When I run trainer.train() though, it will start with this warning, which I'm very used to

/opt/conda/lib/python3.7/site-packages/transformers/optimization.py:395: FutureWarning: This implementation of AdamW is deprecated and will be removed in a future version. Use the PyTorch implementation torch.optim.AdamW instead, or set `no_deprecation_warning=True` to disable this warning
  FutureWarning,

And then the code will just sit there. I can tell its running, and when I check nvidia-smi in the terminal I can tell its using the GPU, but it just sits there. I am using a Tesla P100-PCIE-16GB GPU, and I am using the GPT-2 small model, so it should be making quick work of it with only 1000 rows of data.
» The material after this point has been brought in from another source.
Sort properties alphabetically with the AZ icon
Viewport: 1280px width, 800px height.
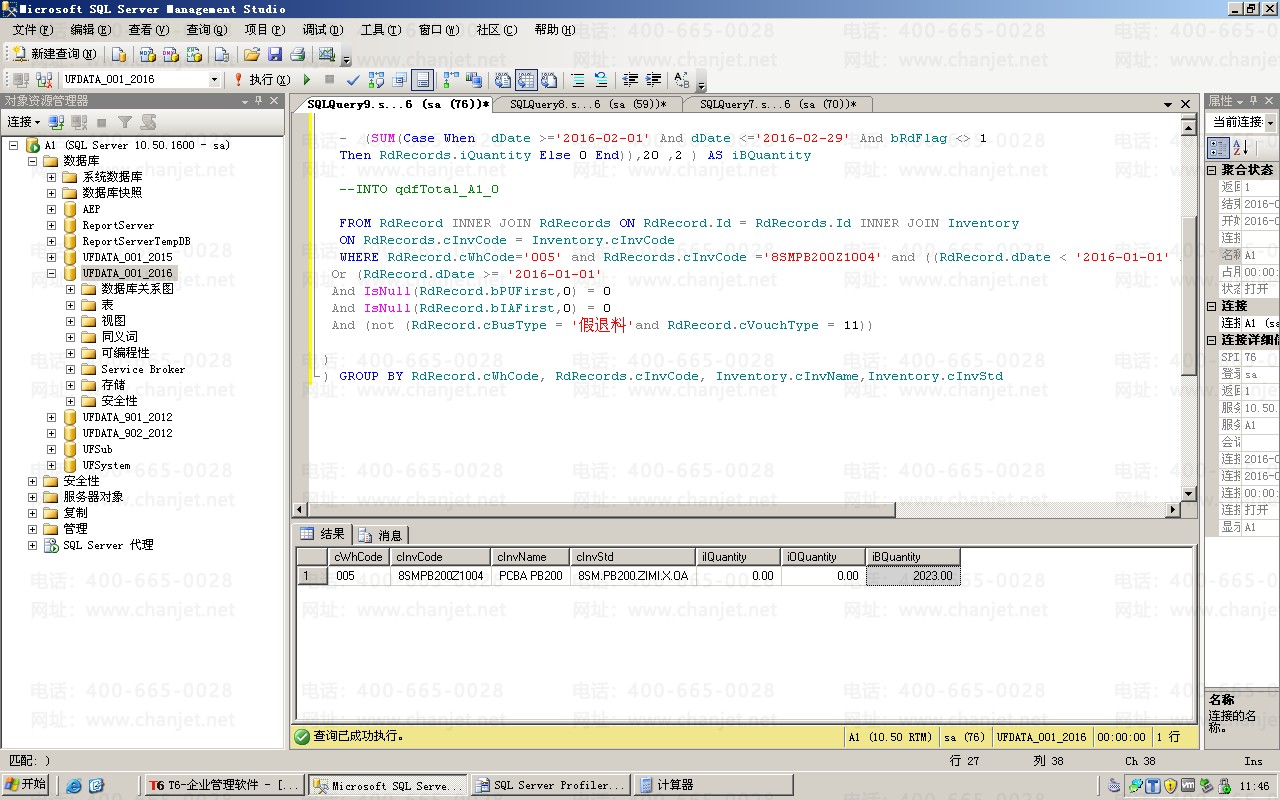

I'm hopeful that I've just made a dumb mistake somewhere, but if someone has some experience in this department it'd be greatly appreciated.

Solution

I got around this by using a workbook with these settings:

Zone: US-Central1-b
Environment: NumPy/SciPy/scikit-learn (when making the workbook I chose the Python Cuda 11.0 option)
Machine Type: 8 vCPUS, 30GB RAM
GPUs: Nvidia V100 x1

And in the workbook itself, I used this command to install PyTorch:

!pip3 install torch torchvision torchaudio --index-url https://download.pytorch.org/whl/cu117

After that, everything worked just fine, just like in Google Colab!